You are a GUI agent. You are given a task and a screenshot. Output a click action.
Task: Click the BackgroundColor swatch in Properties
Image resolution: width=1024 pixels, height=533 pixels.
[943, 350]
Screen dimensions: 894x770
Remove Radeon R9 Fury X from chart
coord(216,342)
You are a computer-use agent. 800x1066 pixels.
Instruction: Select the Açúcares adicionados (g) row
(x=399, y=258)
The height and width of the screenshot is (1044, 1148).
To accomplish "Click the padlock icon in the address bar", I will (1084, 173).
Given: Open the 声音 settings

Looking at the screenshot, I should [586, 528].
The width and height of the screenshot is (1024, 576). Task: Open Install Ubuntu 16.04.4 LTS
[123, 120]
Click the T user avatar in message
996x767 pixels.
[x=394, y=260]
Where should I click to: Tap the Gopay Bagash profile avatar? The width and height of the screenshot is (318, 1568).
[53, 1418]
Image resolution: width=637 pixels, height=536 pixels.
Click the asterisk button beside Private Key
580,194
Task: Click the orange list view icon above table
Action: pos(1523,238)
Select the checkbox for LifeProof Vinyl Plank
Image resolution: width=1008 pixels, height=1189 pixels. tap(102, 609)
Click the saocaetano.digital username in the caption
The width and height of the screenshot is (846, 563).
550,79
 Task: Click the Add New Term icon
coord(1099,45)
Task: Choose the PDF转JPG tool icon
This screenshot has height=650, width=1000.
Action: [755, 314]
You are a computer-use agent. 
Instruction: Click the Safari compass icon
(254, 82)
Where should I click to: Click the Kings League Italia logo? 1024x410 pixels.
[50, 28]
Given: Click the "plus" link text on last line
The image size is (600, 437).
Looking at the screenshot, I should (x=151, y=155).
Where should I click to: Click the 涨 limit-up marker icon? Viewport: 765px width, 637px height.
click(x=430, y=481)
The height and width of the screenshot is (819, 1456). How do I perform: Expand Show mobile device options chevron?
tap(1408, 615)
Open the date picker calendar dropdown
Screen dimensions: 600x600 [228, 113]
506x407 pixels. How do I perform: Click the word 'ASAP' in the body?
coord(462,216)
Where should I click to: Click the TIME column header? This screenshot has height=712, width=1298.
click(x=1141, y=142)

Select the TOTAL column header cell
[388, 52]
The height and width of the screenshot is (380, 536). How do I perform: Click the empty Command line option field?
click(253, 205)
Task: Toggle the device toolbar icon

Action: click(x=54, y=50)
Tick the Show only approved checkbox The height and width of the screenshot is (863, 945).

• BRIEF: Answer with a single number: the count of lines in the records that contain "computer".

• SOLUTION FOR THIS TASK: 2